[DATASET CONTENT]
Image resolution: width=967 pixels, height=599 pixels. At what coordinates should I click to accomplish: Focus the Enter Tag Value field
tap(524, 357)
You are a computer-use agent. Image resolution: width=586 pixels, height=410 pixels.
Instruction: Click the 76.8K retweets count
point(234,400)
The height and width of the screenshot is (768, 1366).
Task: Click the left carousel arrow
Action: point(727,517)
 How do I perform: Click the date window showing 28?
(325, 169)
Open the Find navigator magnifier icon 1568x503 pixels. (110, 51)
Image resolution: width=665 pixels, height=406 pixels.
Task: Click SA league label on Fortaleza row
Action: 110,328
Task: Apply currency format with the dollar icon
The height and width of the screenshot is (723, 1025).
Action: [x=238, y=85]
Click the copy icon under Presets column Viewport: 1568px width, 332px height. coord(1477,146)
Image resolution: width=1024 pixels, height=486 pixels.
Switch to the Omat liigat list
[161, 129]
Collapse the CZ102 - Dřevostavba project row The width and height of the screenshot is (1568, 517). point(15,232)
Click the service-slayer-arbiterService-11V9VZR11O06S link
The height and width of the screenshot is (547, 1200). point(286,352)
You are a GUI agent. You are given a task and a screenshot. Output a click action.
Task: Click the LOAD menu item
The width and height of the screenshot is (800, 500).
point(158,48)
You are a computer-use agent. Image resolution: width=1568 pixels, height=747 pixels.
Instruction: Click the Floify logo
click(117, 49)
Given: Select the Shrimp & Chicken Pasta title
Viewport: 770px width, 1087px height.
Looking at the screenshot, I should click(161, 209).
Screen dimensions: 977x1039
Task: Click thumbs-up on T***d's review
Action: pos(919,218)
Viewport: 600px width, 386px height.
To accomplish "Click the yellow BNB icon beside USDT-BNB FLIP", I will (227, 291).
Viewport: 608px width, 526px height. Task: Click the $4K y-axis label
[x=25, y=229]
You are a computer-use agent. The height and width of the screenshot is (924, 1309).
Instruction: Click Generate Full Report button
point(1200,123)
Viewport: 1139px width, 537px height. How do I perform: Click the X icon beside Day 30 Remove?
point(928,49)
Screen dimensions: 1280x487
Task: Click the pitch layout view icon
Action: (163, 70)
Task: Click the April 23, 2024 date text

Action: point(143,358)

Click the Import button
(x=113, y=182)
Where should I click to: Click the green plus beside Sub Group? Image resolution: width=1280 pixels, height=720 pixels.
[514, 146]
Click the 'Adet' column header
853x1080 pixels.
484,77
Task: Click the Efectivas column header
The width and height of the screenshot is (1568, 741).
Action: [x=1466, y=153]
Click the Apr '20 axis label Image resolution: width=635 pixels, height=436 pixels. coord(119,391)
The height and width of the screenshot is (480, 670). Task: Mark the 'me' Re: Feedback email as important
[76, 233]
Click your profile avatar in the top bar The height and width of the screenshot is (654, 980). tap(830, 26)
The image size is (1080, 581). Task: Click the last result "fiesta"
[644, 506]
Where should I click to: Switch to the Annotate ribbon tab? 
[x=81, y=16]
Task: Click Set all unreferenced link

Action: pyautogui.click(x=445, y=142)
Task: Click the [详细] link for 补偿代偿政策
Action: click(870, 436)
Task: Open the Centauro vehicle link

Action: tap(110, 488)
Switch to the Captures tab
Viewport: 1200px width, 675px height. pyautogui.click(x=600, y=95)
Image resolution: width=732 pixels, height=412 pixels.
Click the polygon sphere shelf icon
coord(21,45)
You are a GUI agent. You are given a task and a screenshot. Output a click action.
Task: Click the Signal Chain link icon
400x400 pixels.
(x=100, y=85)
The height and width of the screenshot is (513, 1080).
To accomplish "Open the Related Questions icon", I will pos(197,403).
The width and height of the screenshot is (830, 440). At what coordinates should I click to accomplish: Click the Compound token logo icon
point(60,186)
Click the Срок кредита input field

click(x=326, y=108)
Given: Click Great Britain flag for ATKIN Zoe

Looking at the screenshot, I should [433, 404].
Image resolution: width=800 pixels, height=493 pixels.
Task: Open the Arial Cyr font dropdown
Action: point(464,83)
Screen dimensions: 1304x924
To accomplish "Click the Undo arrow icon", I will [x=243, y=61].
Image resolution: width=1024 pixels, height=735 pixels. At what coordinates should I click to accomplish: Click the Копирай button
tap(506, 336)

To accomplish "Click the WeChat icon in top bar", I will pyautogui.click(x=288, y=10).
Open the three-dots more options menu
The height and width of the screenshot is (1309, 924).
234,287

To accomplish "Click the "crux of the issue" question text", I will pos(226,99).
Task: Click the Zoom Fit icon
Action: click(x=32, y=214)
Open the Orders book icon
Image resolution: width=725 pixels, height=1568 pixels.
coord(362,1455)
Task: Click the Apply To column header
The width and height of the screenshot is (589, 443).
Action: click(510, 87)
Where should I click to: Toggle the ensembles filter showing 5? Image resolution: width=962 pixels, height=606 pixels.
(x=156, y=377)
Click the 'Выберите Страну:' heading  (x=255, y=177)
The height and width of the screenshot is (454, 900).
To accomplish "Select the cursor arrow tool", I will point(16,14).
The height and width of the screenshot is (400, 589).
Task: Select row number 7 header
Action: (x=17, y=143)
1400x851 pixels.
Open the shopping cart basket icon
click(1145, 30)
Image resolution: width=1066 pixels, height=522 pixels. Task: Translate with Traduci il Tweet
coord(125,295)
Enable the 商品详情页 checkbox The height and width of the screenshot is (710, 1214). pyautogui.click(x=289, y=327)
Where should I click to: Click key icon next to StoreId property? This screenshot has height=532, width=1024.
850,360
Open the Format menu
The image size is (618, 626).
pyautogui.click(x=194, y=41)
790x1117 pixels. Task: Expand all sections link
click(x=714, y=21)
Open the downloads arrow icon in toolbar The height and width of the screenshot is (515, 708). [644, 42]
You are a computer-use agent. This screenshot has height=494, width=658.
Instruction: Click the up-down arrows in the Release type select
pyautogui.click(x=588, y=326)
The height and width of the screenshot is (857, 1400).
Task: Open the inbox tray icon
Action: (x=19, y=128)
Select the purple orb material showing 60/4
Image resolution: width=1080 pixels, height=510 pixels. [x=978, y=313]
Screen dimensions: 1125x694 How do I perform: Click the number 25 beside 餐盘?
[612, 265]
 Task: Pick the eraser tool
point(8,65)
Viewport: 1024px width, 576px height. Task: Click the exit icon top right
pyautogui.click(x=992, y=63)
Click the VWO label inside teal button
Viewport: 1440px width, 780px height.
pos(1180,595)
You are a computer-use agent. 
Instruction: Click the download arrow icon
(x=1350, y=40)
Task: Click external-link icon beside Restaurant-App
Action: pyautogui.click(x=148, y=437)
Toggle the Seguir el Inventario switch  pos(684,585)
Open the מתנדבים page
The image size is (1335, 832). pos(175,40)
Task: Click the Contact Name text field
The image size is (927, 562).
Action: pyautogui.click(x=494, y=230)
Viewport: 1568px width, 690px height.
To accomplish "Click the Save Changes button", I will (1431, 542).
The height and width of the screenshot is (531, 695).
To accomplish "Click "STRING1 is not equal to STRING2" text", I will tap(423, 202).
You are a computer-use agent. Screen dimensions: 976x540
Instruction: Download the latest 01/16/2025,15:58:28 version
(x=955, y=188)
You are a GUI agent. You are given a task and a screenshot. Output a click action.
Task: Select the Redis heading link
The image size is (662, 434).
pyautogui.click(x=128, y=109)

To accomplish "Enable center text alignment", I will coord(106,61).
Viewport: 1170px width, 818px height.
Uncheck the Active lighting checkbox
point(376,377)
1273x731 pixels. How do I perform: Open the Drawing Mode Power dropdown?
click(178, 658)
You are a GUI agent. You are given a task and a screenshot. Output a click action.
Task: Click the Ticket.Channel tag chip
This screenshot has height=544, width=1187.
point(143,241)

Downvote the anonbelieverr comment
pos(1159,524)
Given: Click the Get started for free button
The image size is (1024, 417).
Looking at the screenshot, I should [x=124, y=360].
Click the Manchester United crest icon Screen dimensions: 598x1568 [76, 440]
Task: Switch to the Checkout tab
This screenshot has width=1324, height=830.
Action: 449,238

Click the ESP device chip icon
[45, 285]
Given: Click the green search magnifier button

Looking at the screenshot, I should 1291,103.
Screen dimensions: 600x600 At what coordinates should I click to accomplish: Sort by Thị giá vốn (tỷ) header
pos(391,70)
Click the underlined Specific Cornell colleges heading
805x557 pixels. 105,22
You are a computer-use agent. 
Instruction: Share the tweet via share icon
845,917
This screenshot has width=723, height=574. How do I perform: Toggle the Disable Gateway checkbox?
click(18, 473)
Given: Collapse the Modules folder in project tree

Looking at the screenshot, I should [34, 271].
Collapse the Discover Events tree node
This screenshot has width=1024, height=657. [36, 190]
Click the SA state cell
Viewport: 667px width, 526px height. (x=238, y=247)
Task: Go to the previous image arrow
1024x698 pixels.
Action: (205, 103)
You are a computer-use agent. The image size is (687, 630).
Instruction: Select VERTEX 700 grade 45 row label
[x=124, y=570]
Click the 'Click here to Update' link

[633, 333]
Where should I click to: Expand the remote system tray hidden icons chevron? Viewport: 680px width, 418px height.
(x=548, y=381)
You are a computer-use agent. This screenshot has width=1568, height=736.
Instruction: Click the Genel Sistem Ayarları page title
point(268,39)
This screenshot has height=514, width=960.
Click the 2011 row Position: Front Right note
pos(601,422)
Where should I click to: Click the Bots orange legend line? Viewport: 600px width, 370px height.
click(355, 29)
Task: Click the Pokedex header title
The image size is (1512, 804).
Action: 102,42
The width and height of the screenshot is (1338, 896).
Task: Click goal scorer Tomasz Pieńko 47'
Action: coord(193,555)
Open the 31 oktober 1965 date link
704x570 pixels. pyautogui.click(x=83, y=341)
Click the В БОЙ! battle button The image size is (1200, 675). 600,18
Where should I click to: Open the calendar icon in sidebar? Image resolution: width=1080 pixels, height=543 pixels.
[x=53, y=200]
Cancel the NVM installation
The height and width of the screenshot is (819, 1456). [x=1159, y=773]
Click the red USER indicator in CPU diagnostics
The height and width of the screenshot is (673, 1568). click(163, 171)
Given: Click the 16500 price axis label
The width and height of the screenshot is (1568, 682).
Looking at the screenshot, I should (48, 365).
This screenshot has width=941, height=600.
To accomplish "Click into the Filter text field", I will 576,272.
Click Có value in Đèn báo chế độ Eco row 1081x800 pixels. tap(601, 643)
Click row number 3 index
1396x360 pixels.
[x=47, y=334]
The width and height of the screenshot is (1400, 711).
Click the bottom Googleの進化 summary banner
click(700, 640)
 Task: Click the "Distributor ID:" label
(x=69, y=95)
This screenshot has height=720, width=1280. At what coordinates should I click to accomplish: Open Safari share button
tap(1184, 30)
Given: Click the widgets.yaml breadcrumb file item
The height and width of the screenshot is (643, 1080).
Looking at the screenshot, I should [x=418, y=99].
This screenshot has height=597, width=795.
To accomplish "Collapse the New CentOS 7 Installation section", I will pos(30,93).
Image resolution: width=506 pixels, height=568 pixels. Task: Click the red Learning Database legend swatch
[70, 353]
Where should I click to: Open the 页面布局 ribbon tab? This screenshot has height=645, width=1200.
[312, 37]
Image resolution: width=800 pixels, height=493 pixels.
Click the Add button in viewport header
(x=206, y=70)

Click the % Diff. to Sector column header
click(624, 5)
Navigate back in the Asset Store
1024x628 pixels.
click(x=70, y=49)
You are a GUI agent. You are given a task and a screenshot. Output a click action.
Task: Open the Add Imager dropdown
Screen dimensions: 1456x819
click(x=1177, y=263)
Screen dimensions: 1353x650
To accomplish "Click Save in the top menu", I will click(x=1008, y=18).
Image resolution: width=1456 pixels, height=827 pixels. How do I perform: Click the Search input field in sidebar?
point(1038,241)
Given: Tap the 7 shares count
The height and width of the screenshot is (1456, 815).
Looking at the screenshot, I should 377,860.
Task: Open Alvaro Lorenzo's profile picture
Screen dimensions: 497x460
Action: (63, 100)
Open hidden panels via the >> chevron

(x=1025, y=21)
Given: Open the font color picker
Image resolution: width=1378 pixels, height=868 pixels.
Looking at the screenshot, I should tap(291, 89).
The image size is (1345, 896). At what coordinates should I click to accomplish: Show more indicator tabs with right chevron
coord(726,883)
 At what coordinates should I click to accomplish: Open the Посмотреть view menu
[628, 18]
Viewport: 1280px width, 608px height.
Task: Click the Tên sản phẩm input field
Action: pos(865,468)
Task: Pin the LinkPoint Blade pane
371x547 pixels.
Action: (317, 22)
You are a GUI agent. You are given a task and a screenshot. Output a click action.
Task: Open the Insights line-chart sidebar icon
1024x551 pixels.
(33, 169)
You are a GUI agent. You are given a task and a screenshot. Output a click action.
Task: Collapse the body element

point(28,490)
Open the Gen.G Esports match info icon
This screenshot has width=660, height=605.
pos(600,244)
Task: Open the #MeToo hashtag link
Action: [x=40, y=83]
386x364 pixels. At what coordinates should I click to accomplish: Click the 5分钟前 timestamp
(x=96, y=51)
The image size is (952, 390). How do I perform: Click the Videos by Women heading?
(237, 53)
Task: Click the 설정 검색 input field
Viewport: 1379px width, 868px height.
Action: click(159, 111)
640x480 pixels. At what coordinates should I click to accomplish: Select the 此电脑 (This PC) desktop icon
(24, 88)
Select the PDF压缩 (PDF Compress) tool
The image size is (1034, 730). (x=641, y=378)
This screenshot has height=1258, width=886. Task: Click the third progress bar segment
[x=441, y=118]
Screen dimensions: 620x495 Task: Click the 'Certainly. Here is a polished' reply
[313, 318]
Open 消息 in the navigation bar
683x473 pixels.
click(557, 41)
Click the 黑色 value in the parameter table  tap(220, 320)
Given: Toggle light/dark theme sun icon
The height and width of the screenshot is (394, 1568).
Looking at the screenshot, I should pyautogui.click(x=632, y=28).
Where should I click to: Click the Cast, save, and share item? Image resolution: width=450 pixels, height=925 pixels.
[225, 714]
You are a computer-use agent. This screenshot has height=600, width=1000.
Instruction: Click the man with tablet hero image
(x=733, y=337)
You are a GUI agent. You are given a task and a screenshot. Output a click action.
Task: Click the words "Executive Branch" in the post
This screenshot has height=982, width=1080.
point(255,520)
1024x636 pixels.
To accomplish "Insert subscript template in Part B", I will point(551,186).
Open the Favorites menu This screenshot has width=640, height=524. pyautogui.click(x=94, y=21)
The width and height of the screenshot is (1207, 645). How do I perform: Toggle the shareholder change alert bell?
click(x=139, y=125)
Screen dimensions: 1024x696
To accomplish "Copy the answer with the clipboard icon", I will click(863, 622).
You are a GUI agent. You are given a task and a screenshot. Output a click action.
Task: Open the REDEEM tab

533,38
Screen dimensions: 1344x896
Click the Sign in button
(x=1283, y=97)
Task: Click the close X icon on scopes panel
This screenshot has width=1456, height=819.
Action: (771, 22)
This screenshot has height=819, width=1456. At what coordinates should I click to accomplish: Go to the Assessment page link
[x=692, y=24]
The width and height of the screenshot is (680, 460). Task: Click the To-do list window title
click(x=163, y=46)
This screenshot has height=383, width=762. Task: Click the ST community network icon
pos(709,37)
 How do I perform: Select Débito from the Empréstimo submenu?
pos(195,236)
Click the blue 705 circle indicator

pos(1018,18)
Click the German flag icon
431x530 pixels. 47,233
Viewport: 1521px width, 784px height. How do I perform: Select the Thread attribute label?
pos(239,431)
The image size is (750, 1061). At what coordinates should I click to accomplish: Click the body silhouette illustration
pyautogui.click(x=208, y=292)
[/DATASET CONTENT]
--- REQUIRED WORK ---
Could you reproduce, exactly, every line above from the line with "The height and width of the screenshot is (480, 670)." to the line with "Click your profile", and no other line? Both ends count.

--- YOUR RESPONSE ---
The height and width of the screenshot is (480, 670). Task: Mark the 'me' Re: Feedback email as important
[76, 233]
Click your profile avatar in the top bar The height and width of the screenshot is (654, 980). tap(830, 26)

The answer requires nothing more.